[Written task 1]:
Duplicate the part of the passage on vocational qualifications that begins at the words "Why does the" and stops after the words "higher than ours.".
[Written task 2]:
Answer these questions from the passage on vocational qualifications below:
(a) In what year did National Traineeships arrive?
(b) What new name is the Advanced GNVQ to be given?
(c) Which three countries does the passage say share an apprenticeship-based system with Germany?
[Written task 3]:
Decide whether each statement agrees with the passage on vocational qualifications below. Answer yes or no, and quote the words that decide it.
(a) In the mid-Nineties there was an attempt to replace the BTEC National with the Advanced GNVQ.
(b) Switzerland, Austria and Denmark have higher productivity than Britain.
(c) The passage holds that renaming established products is certain to bring about customer annoyance.

Start of Selected excerpt

If changing the names of qualifications could solve the problems of post-16 learning, they would have been solved long ago. There have been numerous titles for the programmes offered to young people in work-based training. National Traineeships arrived in 1997, but are to become Foundation Modern Apprenticeships. In the mid-Nineties, they tried to supplant the BTEC National with the Advanced GNVQ, now to be re-named vocational A-levels. And there will be an attempt to supplant the HNDHNC with the new foundation degree.

Why does the Government feel that re-branding is necessary? When the names of established products are changed (for example, Marathon to Snickers), the only certain result is customer annoyance.

The Government is chasing the mythical beast of “parity of esteem” between the vocational and the academic. The mantra is repeated: what the economy lacks is enough workers with craft and technician qualifications. Look at countries such as Germany. Look at the productivity gap that is said to separate Britain from Germany.

There is a simple flaw with this proposition. Switzerland, Austria and Denmark share with Germany an apprenticeship-based system and relatively high numbers with vocational qualifications. However, the first three countries have levels of productivity no higher than ours.

The market demands more workers with general rather than vocational qualifications. The growth in managerial, professional and technical occupations has brouht greater demand for people with higher (degree-level) qualifications. There has been no increase in demand for the likes of the new associate degree.

End of Selected excerpt
Start of Data section

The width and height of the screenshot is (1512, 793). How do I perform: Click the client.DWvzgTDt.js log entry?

End of Data section
Start of Data section

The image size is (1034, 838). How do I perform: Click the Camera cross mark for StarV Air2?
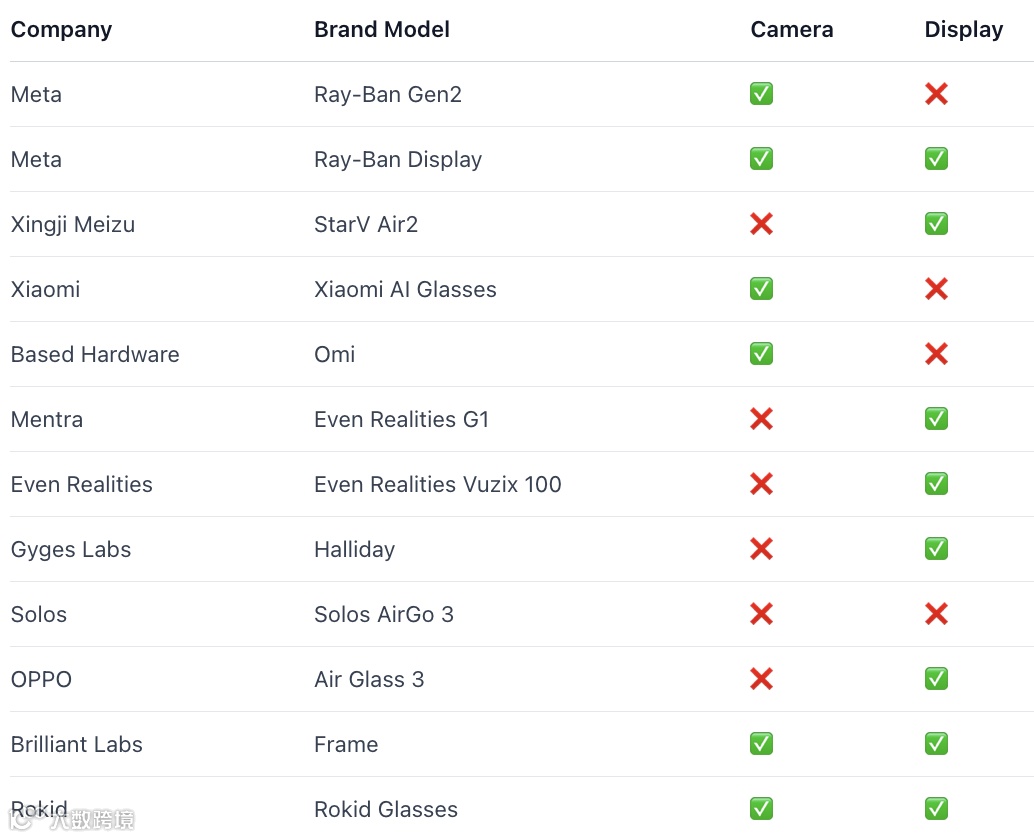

End of Data section
Start of Data section

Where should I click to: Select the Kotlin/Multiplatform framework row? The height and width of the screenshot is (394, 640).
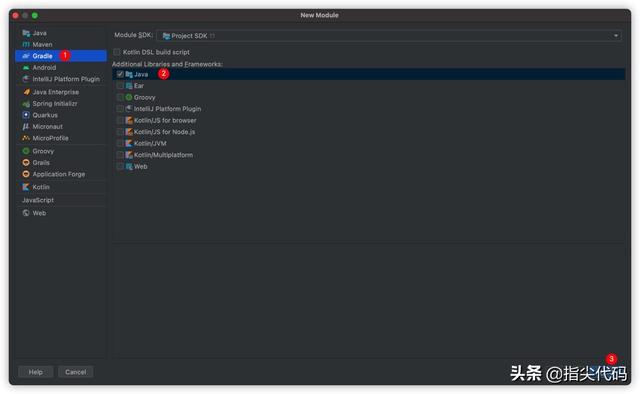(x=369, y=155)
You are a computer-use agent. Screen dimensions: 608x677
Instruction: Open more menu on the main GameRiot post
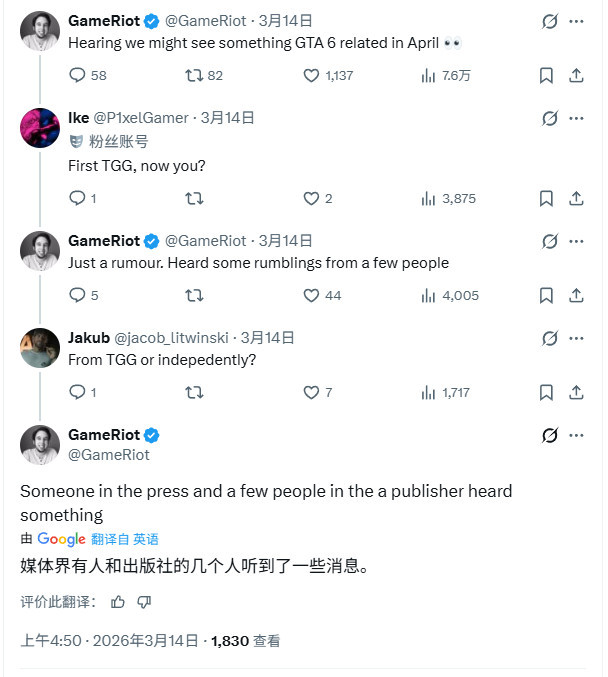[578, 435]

End of Data section

[Final answer 1]:
Why does the Government feel that re-branding is necessary? When the names of established products are changed (for example, Marathon to Snickers), the only certain result is customer annoyance.

The Government is chasing the mythical beast of “parity of esteem” between the vocational and the academic. The mantra is repeated: what the economy lacks is enough workers with craft and technician qualifications. Look at countries such as Germany. Look at the productivity gap that is said to separate Britain from Germany.

There is a simple flaw with this proposition. Switzerland, Austria and Denmark share with Germany an apprenticeship-based system and relatively high numbers with vocational qualifications. However, the first three countries have levels of productivity no higher than ours.

[Final answer 2]:
(a) 1997
(b) Vocational A-levels
(c) Switzerland, Austria and Denmark

[Final answer 3]:
(a) Yes: "In the mid-Nineties, they tried to supplant the BTEC National with the Advanced GNVQ"
(b) No: "the first three countries have levels of productivity no higher than ours."
(c) Yes: "the only certain result is customer annoyance."